## REQUIRED ACTION
Please copy every line from the following entries in which the word "Locate" appears.

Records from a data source
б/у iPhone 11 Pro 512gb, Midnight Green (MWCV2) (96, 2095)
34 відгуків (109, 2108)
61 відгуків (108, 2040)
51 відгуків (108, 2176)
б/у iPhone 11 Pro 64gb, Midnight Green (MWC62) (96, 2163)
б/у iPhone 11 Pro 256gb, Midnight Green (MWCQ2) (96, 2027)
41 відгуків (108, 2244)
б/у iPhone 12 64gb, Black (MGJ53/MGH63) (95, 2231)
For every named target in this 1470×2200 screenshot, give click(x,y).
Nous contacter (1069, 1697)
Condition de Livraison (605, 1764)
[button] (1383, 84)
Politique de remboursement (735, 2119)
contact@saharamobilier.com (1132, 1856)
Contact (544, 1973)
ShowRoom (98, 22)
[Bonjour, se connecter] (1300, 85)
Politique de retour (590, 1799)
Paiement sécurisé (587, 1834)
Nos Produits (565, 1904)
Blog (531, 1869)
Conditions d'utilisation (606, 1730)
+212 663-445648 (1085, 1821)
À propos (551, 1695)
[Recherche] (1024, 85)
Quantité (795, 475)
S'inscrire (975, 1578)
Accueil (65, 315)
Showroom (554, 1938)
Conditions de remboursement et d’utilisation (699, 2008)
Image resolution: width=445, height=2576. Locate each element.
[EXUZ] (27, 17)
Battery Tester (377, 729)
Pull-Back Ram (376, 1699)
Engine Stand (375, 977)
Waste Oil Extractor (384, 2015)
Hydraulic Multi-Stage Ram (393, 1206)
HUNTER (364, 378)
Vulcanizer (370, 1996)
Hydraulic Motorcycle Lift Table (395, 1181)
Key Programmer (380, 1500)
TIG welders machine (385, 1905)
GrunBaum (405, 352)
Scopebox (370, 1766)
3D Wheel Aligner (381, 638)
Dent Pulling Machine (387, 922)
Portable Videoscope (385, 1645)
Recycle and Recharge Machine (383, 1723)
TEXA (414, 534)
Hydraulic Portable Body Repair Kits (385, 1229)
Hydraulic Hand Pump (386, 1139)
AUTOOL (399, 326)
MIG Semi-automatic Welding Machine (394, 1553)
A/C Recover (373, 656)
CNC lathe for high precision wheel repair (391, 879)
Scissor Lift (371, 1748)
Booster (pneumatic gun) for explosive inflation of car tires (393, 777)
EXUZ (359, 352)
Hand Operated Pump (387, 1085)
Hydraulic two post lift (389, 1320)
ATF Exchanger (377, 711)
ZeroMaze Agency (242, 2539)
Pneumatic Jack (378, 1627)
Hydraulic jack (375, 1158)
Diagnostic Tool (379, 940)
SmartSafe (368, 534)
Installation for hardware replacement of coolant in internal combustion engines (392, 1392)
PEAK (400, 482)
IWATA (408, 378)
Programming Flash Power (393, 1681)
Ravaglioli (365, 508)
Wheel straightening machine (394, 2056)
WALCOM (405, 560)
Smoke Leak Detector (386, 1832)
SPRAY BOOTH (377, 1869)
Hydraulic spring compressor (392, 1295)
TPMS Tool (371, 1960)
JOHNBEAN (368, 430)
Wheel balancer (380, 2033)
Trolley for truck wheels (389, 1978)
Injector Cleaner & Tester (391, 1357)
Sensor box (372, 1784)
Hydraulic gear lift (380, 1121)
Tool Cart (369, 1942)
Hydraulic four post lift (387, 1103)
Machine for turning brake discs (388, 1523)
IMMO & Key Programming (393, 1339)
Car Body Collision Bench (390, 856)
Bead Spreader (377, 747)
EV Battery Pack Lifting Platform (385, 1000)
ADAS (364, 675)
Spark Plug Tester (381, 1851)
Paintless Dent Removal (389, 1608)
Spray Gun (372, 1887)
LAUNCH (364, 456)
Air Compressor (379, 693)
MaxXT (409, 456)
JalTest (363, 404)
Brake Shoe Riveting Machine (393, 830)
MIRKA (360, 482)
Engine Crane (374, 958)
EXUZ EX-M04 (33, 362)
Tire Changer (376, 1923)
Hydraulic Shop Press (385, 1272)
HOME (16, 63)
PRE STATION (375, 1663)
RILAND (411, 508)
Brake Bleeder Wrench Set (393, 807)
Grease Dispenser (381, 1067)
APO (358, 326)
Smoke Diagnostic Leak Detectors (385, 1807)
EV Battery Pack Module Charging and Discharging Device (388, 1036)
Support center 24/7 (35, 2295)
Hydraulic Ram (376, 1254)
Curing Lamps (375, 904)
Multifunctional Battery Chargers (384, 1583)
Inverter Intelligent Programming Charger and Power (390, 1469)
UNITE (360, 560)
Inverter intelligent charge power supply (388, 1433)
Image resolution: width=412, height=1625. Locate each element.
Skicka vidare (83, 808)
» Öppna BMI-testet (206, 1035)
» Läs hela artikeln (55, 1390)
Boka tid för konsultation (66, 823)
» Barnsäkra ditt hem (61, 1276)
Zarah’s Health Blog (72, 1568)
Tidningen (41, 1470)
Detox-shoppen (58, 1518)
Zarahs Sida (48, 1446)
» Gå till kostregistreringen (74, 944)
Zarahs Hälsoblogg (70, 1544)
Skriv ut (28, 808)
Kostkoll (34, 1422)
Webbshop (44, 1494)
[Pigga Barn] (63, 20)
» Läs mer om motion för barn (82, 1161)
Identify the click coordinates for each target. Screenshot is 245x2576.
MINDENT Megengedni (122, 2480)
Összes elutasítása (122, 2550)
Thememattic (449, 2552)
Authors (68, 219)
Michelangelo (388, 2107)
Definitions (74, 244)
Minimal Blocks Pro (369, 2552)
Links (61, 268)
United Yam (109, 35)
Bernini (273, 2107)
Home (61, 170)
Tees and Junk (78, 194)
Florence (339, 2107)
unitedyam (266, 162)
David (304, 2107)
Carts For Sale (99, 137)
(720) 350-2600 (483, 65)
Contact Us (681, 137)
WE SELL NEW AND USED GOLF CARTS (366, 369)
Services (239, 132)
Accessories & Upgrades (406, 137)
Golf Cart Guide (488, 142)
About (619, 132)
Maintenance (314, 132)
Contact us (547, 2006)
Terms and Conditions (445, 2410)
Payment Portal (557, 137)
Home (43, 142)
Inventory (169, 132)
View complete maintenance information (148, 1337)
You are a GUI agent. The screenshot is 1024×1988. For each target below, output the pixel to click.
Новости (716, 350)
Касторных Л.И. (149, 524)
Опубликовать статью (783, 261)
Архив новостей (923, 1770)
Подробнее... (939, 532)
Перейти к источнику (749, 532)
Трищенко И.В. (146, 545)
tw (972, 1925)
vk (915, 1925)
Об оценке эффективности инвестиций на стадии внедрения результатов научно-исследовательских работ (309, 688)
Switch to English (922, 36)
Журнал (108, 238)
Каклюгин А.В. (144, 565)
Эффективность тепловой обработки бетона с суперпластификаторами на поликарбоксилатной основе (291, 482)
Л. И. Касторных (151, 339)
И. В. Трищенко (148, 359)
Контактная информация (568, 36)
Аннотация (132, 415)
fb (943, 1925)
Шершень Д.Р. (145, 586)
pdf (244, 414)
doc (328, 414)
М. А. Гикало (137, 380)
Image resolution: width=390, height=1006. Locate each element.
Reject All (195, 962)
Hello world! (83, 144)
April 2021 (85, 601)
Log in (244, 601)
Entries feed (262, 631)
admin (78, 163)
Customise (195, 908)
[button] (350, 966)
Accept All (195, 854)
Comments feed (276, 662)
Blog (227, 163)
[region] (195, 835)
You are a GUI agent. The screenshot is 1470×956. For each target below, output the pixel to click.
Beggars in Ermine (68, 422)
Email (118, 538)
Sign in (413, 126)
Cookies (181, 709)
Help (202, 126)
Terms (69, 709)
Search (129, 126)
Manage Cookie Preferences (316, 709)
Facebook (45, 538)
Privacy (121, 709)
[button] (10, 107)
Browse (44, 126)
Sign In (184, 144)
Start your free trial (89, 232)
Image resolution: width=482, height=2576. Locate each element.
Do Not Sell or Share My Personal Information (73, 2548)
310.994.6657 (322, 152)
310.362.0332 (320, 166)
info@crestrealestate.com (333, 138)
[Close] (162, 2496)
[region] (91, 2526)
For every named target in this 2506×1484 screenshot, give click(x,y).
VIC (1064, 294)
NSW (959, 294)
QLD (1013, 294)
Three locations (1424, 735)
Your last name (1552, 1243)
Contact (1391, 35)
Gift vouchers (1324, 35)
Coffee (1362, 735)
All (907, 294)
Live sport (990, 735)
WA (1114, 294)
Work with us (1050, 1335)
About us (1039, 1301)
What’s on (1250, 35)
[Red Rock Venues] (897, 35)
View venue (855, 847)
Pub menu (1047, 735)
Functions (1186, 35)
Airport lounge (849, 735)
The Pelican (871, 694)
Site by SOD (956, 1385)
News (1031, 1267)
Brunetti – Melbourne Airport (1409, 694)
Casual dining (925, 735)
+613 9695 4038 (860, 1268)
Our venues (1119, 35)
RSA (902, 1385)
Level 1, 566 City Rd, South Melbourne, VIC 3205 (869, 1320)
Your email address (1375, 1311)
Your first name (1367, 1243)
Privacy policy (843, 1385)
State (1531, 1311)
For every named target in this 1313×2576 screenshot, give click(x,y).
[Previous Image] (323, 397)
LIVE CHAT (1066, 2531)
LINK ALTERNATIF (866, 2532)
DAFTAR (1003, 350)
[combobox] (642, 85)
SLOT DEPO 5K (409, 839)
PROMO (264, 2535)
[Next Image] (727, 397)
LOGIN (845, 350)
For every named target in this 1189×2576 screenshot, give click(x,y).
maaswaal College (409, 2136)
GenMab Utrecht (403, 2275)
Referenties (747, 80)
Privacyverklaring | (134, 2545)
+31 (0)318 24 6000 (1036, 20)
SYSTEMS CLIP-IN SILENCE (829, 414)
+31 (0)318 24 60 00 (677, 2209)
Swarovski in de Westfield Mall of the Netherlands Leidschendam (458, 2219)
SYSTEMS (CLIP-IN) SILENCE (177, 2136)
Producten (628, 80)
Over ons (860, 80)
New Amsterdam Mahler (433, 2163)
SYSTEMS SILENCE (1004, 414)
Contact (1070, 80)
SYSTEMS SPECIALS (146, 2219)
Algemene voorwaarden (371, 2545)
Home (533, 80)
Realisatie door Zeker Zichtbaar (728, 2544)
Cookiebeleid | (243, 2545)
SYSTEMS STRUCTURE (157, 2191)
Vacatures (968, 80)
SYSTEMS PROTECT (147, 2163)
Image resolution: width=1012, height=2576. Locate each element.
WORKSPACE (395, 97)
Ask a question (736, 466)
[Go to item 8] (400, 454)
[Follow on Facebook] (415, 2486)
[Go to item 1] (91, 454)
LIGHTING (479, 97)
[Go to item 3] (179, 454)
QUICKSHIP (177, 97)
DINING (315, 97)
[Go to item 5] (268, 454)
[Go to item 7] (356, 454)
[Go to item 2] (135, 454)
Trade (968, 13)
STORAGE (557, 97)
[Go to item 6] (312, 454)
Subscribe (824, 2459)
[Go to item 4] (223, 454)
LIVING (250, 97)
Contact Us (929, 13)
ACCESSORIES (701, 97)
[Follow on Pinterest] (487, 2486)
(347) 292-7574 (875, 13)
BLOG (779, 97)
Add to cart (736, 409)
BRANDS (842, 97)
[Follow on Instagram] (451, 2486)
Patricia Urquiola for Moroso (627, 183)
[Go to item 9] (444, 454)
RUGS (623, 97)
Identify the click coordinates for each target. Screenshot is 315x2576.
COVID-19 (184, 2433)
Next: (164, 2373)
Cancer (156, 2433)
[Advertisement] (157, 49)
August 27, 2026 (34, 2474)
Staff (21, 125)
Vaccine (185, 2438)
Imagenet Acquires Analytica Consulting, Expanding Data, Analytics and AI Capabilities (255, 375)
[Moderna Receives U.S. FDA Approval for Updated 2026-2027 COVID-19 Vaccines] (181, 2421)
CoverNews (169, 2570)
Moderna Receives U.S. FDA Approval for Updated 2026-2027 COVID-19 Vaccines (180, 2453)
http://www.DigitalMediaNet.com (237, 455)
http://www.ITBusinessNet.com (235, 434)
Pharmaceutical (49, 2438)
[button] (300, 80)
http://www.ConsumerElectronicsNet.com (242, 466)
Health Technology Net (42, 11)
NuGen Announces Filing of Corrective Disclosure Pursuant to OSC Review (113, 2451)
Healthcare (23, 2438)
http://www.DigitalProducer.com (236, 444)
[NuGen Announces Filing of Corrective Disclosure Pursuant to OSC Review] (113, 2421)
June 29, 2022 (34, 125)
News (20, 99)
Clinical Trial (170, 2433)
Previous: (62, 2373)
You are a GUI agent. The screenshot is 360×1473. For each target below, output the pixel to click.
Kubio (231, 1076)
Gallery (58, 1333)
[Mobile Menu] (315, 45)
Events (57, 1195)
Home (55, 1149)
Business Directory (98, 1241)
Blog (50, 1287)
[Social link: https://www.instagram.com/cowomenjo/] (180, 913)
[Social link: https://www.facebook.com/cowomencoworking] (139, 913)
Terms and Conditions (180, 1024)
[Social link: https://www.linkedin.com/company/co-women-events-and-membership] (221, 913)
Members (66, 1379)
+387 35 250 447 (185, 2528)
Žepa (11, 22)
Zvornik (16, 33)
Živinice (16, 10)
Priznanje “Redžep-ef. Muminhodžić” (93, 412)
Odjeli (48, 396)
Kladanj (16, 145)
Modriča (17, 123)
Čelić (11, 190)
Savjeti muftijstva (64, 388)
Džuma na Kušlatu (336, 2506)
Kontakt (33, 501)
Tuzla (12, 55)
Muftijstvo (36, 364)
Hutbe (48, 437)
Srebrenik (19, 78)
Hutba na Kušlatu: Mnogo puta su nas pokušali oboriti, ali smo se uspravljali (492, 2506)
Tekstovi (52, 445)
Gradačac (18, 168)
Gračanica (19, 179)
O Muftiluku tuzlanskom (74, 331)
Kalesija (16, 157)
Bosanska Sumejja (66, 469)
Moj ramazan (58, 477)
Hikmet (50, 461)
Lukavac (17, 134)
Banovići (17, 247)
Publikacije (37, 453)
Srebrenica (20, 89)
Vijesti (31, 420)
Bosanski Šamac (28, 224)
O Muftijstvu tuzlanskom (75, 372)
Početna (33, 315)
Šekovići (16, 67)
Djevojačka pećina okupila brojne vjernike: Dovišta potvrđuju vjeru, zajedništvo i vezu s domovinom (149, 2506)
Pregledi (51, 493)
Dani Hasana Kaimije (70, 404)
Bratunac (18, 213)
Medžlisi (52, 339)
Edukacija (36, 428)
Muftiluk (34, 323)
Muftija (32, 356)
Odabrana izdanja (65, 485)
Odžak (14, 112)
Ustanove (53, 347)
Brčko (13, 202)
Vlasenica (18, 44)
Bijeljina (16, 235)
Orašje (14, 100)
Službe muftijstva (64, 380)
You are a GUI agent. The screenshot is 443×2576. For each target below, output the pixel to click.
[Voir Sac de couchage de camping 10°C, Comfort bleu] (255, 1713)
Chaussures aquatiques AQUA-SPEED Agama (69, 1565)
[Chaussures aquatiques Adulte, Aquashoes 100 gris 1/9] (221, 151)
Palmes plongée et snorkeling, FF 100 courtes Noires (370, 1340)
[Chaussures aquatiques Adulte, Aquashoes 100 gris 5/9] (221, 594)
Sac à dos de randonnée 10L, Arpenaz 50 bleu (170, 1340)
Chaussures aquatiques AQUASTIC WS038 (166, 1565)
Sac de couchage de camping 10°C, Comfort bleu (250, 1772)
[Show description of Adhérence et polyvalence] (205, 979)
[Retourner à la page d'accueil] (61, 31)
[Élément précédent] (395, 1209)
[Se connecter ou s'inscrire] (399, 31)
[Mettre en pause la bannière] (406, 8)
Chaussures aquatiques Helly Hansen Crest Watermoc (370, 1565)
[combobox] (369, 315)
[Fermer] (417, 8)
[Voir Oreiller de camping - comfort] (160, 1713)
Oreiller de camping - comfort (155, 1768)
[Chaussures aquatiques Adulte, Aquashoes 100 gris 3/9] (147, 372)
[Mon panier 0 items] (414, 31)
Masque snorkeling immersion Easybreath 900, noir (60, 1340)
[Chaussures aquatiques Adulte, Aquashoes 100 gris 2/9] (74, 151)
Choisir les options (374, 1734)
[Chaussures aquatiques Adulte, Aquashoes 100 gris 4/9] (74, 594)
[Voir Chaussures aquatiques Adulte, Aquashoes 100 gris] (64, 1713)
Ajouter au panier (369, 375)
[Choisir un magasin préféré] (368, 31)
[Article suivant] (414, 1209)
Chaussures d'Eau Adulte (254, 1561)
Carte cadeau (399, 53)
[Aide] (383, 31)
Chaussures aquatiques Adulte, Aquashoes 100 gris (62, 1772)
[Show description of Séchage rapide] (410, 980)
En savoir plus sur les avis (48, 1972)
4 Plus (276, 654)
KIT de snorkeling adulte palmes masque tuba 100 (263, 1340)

## WRITTEN ANSWER
Image resolution: width=445, height=2576. Locate each element.
Image resolution: width=412, height=1625. Locate each element.
Image resolution: width=390, height=1006. Locate each element.
Image resolution: width=482, height=2576. Locate each element.
Image resolution: width=1012, height=2576. Locate each element.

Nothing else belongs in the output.